| 要旨トップ | 本企画の概要 | 日本生態学会第68回全国大会 (2021年3月、岡山) 講演要旨
ESJ68 Abstract


自由集会 W02-2  (Workshop)

応用研究における階層モデルの有用性−野生動物の個体数推定の事例−
Utility of hierarchical model in applied ecology -the case study of animal abundance estimation-

*飯島勇人(森林総合研究所)
*Hayato IIJIMA(FFPRI)

本発表では、階層モデルが応用研究において有する利点を、野生動物の個体数推定を中心に説明する。
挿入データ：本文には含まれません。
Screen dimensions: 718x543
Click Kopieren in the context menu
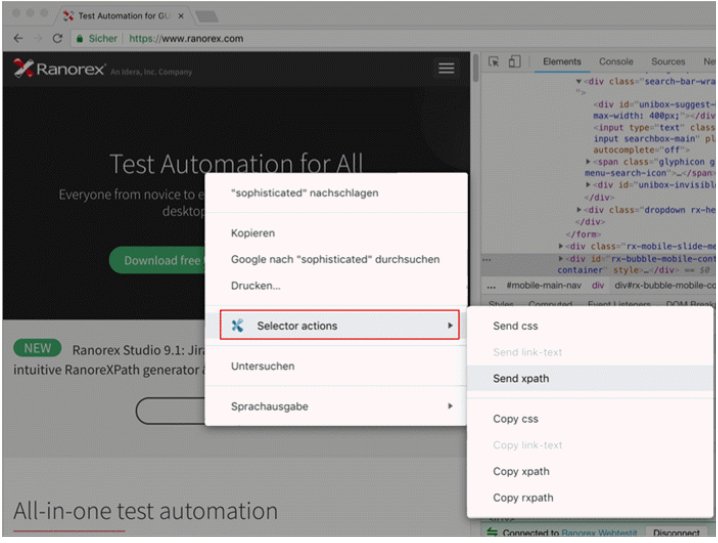253,233
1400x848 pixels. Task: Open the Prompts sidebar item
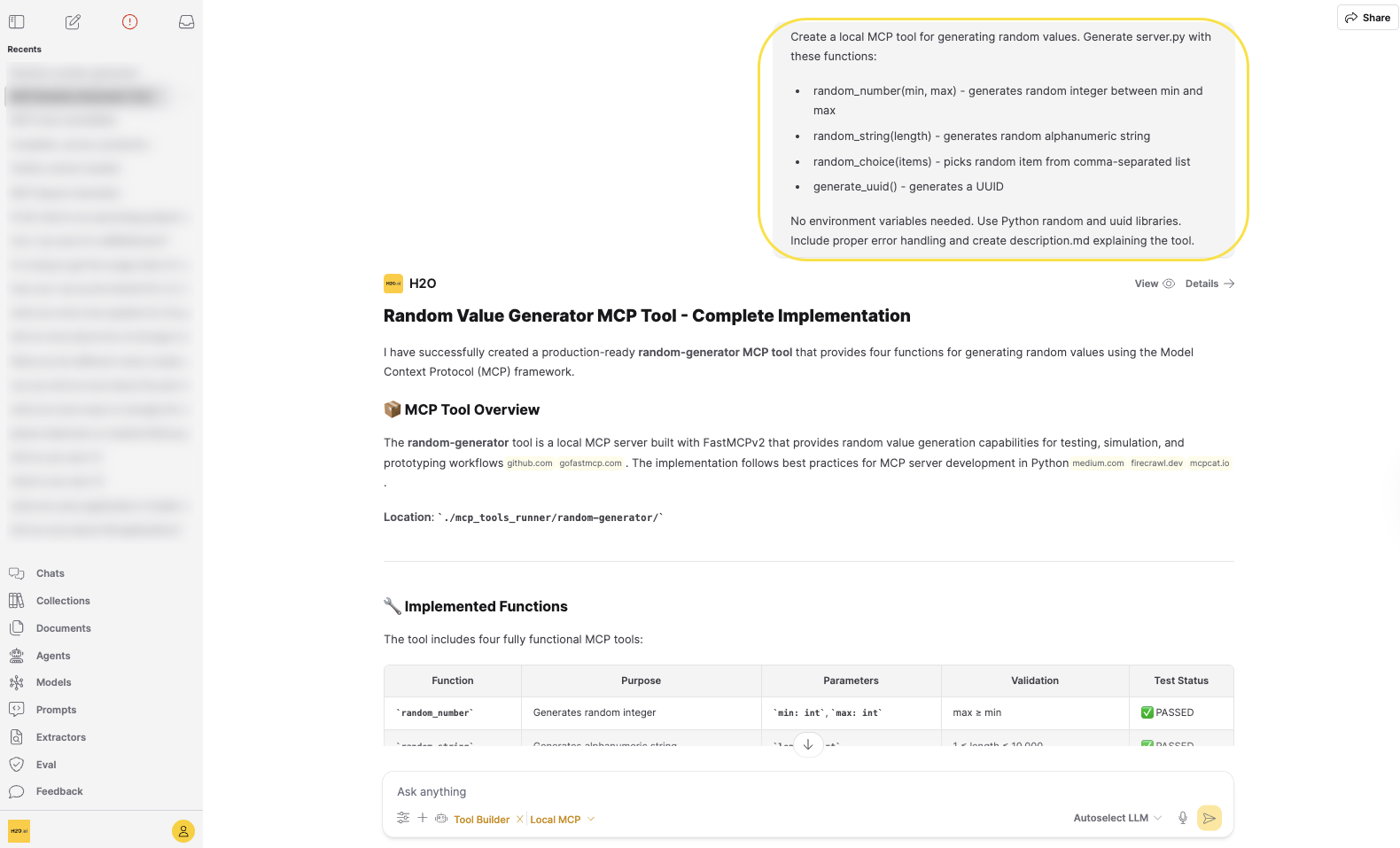(x=56, y=710)
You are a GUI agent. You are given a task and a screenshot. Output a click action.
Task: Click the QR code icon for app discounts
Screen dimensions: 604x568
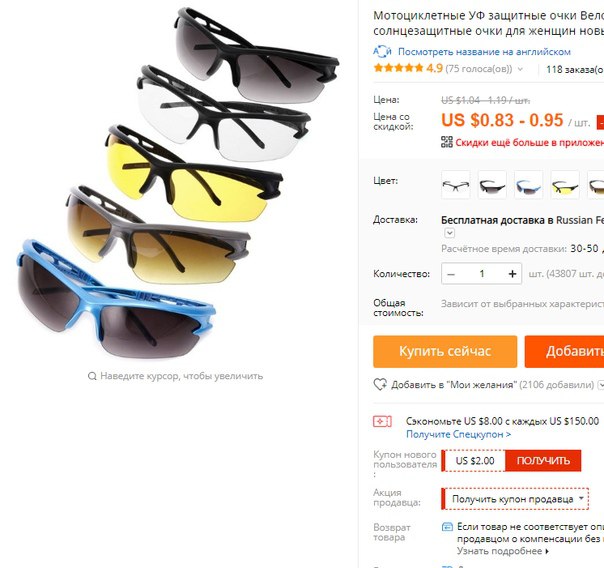[x=447, y=142]
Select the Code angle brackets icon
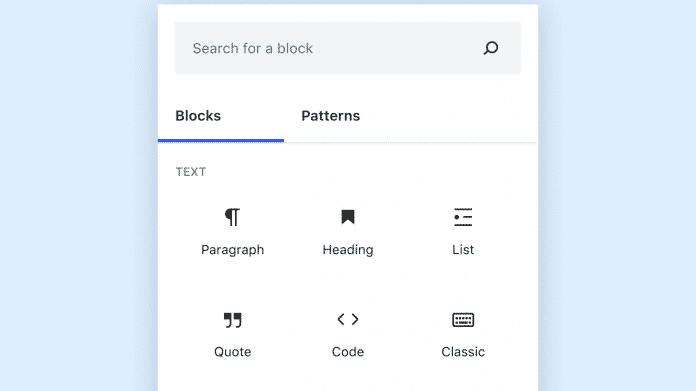 pos(348,319)
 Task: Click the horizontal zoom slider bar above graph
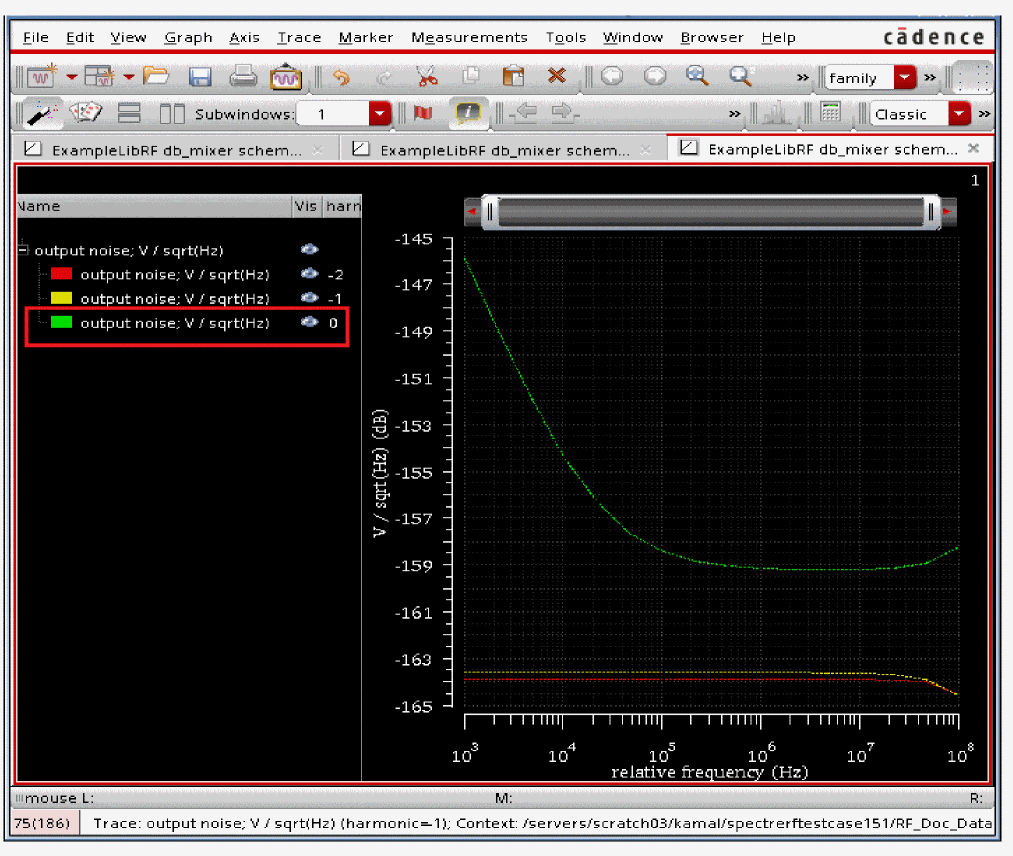point(710,212)
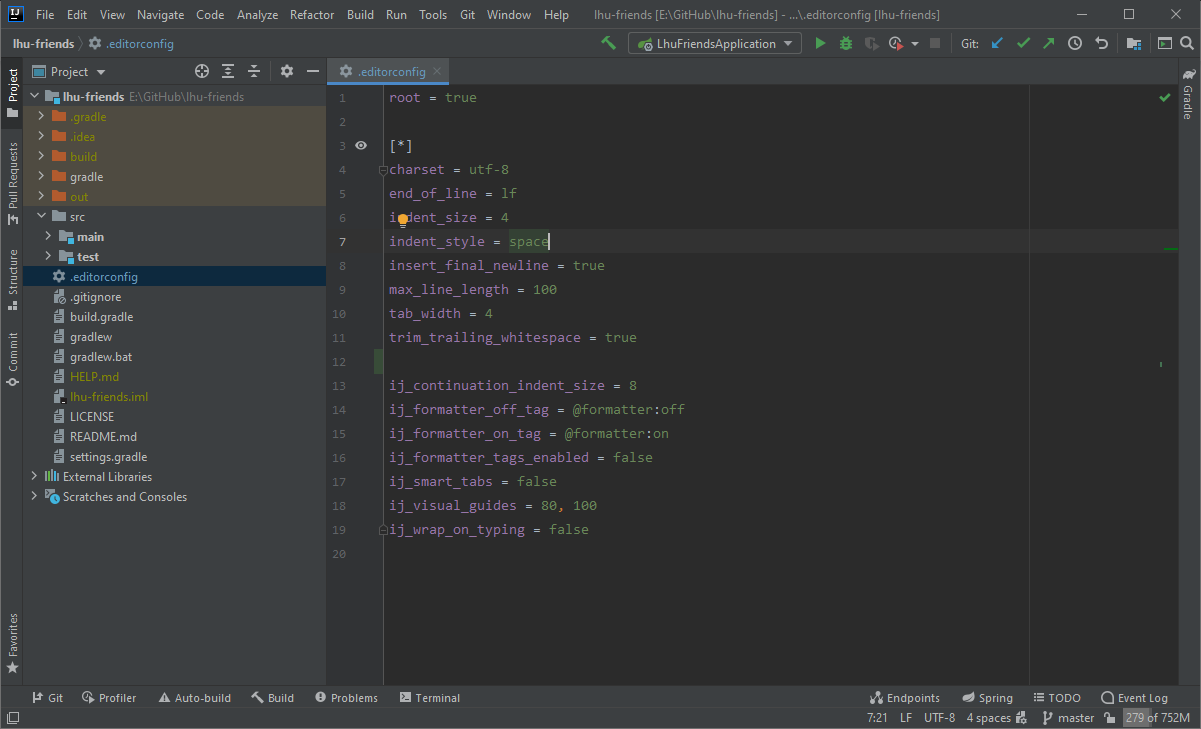Toggle the read-only lock icon in status bar
The width and height of the screenshot is (1201, 729).
tap(1109, 718)
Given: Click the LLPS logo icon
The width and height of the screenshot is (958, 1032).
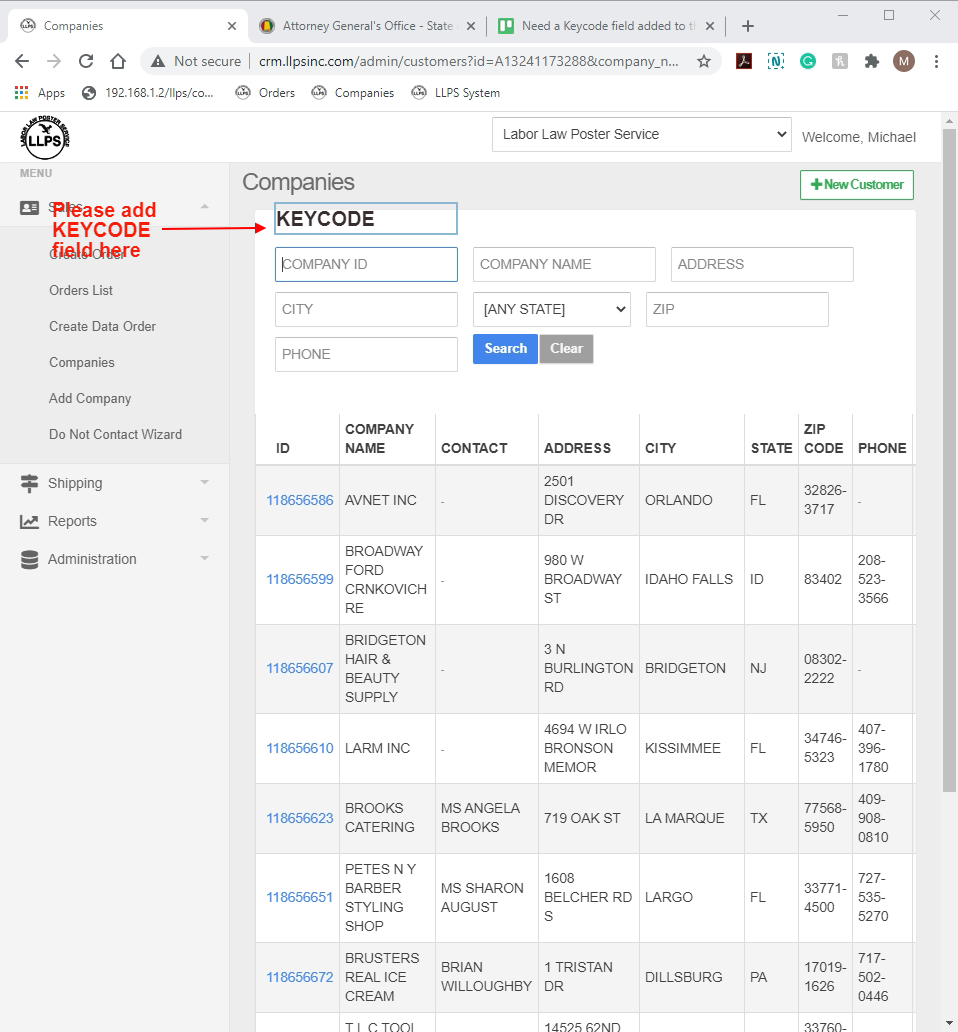Looking at the screenshot, I should tap(44, 138).
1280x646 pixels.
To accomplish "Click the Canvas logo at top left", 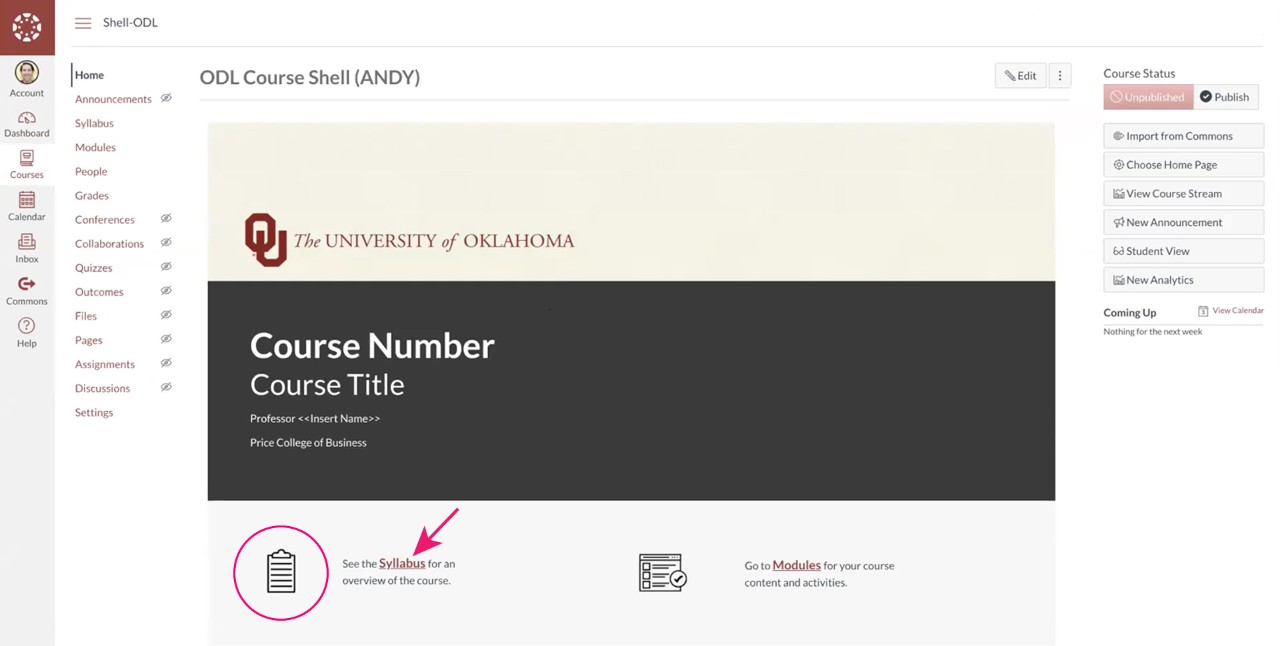I will click(27, 27).
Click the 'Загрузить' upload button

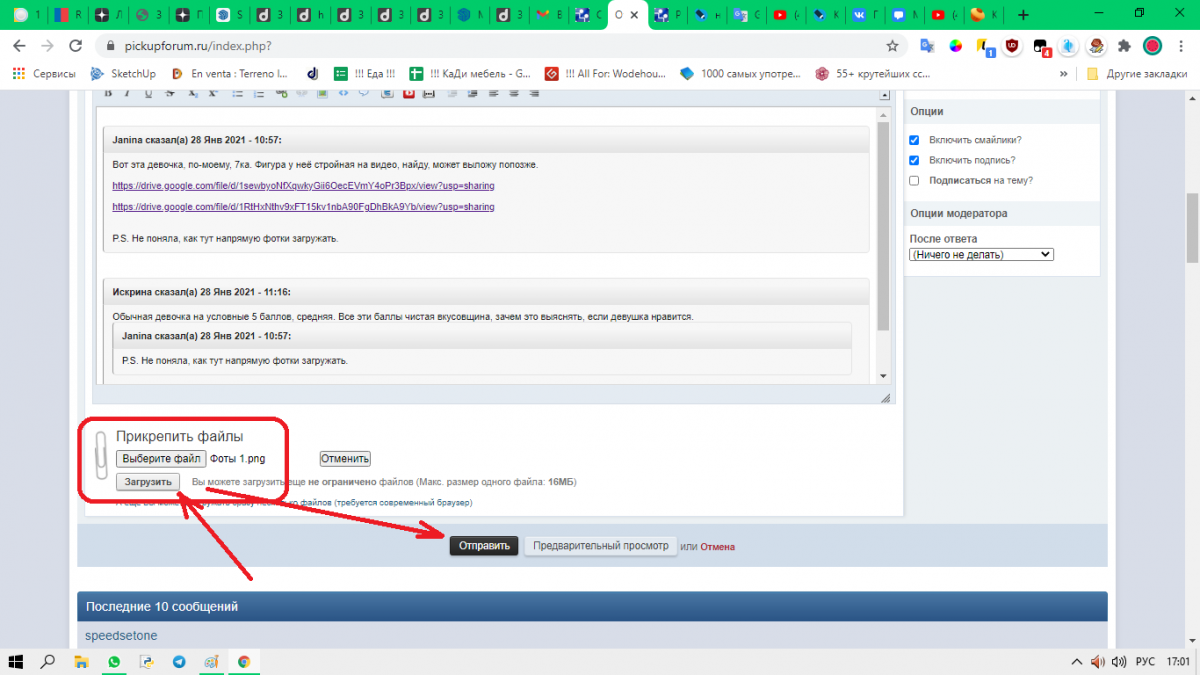click(x=148, y=482)
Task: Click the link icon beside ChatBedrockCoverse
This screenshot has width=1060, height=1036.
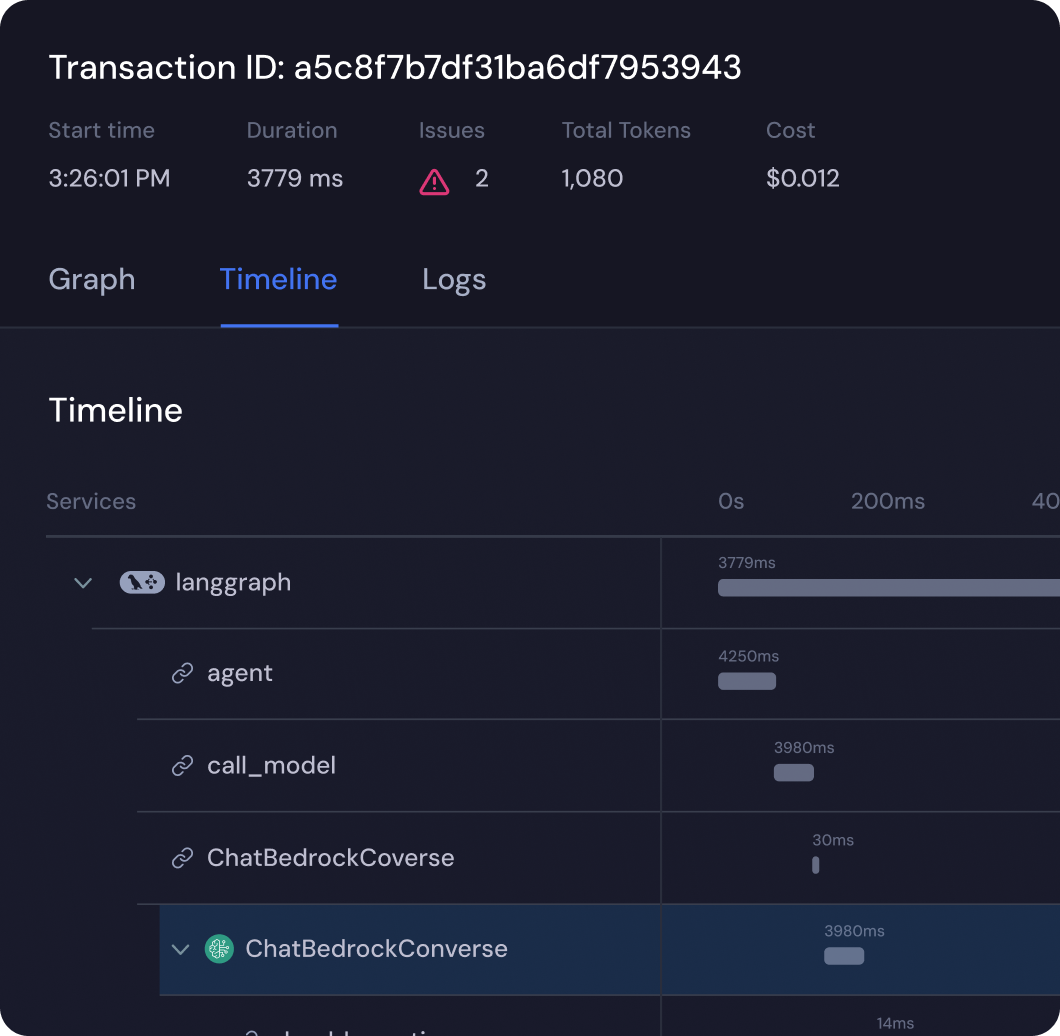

野生動物の個体数とその変動要因を推定することは、応用研究の様々な場面で求められる。例えば、個体数が減少している種の絶滅リスクの評価、個体数が増加している種に対する個体数管理の効果検証などである。しかし、研究対象とする時空間的範囲に存在する野生動物を全て観測することは、非常に困難である。特に応用研究では、観測が量、質ともに不十分でありながら個体数の推定値を得ることが求められる。階層モデルは、これまで開発されてきた様々な個体数推定モデルを、過程モデルと観測モデルによって統一的に記述することを可能にする。過程モデルと観測モデルを明示的に分離することで、両モデルについて解析者や実務者がより深く考えることを促すことができる。これによって、対象種の個体群動態に関する断片的なデータを組み合わせて個体群動態全体を推定する、統合個体群モデルの構築が促進される。もう1つの利点は、個体群動態に関するパラメータを与え、観測モデルに従って観測データを生成し、この観測データからパラメータを推定するデータシミュレーションによって、所与のデータセットに対するモデルのパラメータの同定可能性を検証できることである。これらの利点によって、階層モデルは野生動物の個体数推定において、より高精度で根拠のある推定値を提供できる。